4.5         Documentation of Assessment Result, Interpretation, Report Writing.



Documentation simply means keeping a record of what is observed while students are engaged in a learning experience. (while playing, learning and exploring)

Records might include teacher observations which focus on specific skills, concepts, or characteristics outlined in the curriculum.

Daily observations may be both planned or spontaneous to ensure that all learning experiences that may emerge from a particular activity are included.

There are various forms of documenting a student’s learning experiences.

·       Photographs, Videotapes and Audio Recordings: It might include the use of student’s artwork and writing, photographs, videotapes and/or tape-recordings.

·       Checklists: Checklists are most effective and efficient as an assessment tool when they assess specific curriculum outcomes pertaining to a topic.

·       Work Samples and Portfolios: Portfolios show a progression of growth in a child’s development during a period of time through a collection of student work samples.

·       Documentation can be as simple as an attractive display of children’s work on a wall or it can be a more elaborately crafted display board that tells the story of an experience of a child or a group of children.

·       All types of documentation should include a title, photos or sketches of children’s work with written captions, children’s illustrations of the experience and additional written descriptions of the learning.

·       Documentation helps all together for the students, teachers, and the parents.

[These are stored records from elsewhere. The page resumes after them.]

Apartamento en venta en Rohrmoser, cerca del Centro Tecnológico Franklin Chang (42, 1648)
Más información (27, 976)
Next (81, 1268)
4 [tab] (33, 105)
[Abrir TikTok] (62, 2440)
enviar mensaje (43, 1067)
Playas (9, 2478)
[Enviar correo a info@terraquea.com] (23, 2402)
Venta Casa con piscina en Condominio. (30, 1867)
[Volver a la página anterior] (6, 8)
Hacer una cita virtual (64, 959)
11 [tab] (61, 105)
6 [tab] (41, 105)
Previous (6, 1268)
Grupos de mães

·        It provides students with the opportunity to revisit their work which, in turn, provides teachers with the opportunity to discuss with them their interests, their ideas and their plans.

·       By becoming involved in the documentation of their own learning experiences, students become more reflective and more engaged in the learning that is happening all around them.

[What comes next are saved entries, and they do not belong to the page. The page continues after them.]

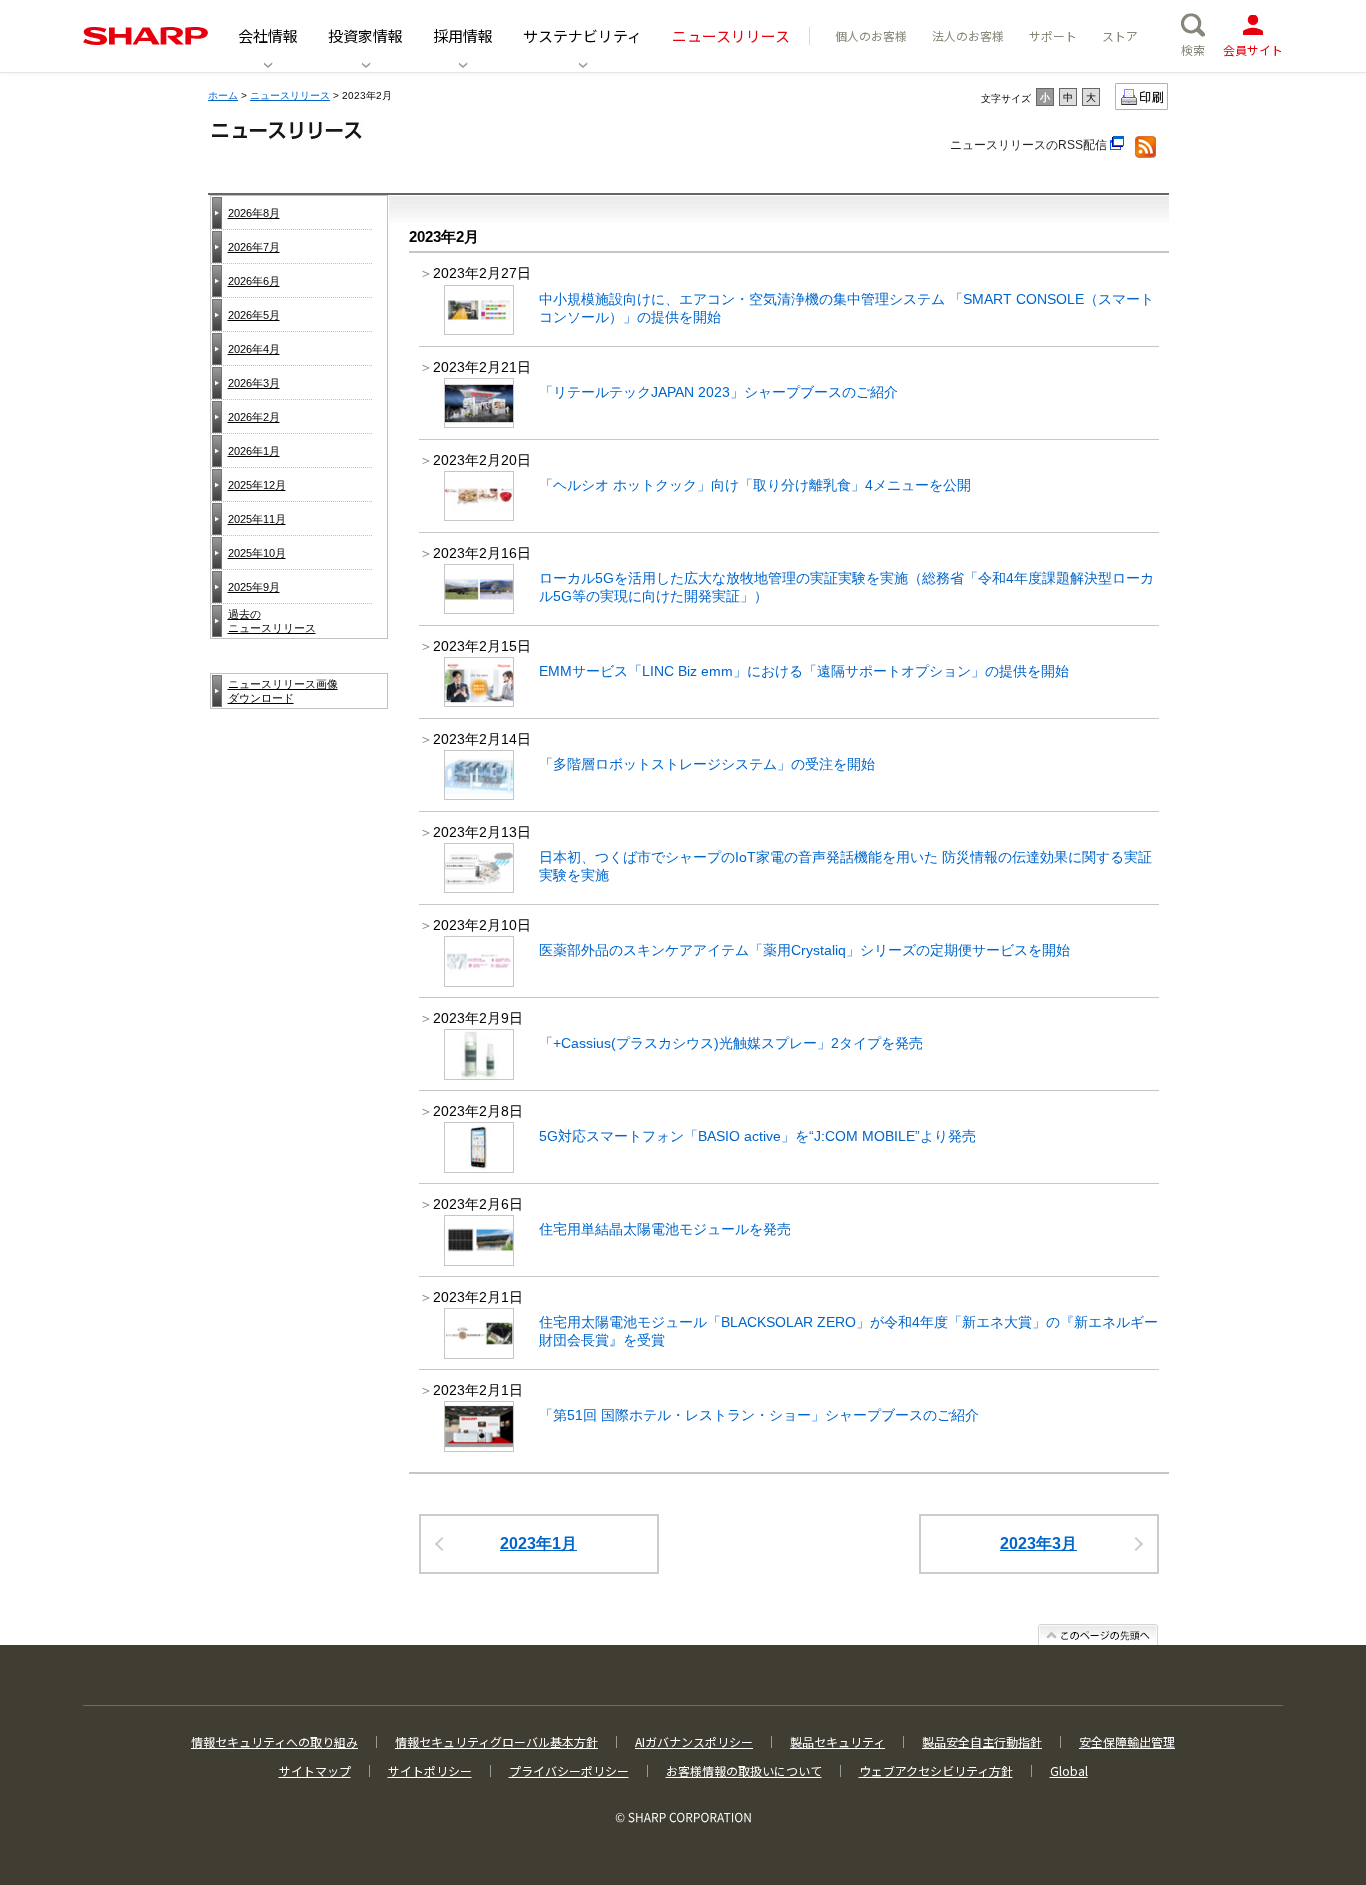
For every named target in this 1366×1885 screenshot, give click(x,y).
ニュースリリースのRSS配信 (1030, 145)
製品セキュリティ (837, 1741)
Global (1069, 1770)
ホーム (223, 95)
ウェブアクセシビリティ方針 (936, 1770)
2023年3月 (1038, 1543)
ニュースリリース (290, 95)
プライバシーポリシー (569, 1770)
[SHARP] (145, 36)
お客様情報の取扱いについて (744, 1770)
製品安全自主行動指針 (982, 1741)
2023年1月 (538, 1543)
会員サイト (1253, 49)
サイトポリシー (430, 1770)
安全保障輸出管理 (1127, 1741)
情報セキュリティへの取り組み (274, 1741)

Interpretation refers to the task of drawing inferences (making conclusion based on evidences and reasoning) from the collected facts after an assessment.

Report writing is documenting the summarized and interpretative information of assessment which was done using various procedures by an individual or a group.

·       The interpretation of assessment results involves the practitioner in a series of analyses that lead to one or more explanations of the student’s performance and behavior.

·       Analyzing and interpreting information includes synthesizing information in text or graphic displays.

·       Special educators need to know how to analyze and interpret information to share the results with others, including family members and students, too.

·       Result interpretation can be done in various methods: such as Scores, Standard deviation, Percentiles, Standard error of measurement.

·       These are helpful when setting goals with students, monitoring student growth and learning patterns over time

·       Offer at-a-glance insight into the strengths and weaknesses of student learning.

·       Useful to understand how students in a class are performing relative to their peers, particularly when setting goals with students, creating flexible groupings, or evaluating program effectiveness.

·       Can be useful when determining how diverse student performance is within a group. An important factor for understanding why an average (mean) score is higher or lower for a group, and whether whole group or small group instruction might be more effective.

In addition to assessment reports, there is a variety of other ways to share assessment information with different audiences, including websites, brochures, presentations, and social media. In particular, finding ways to share assessment results with students contributes to their increased understanding of why they are asked to participate in assessment and how they benefit from it.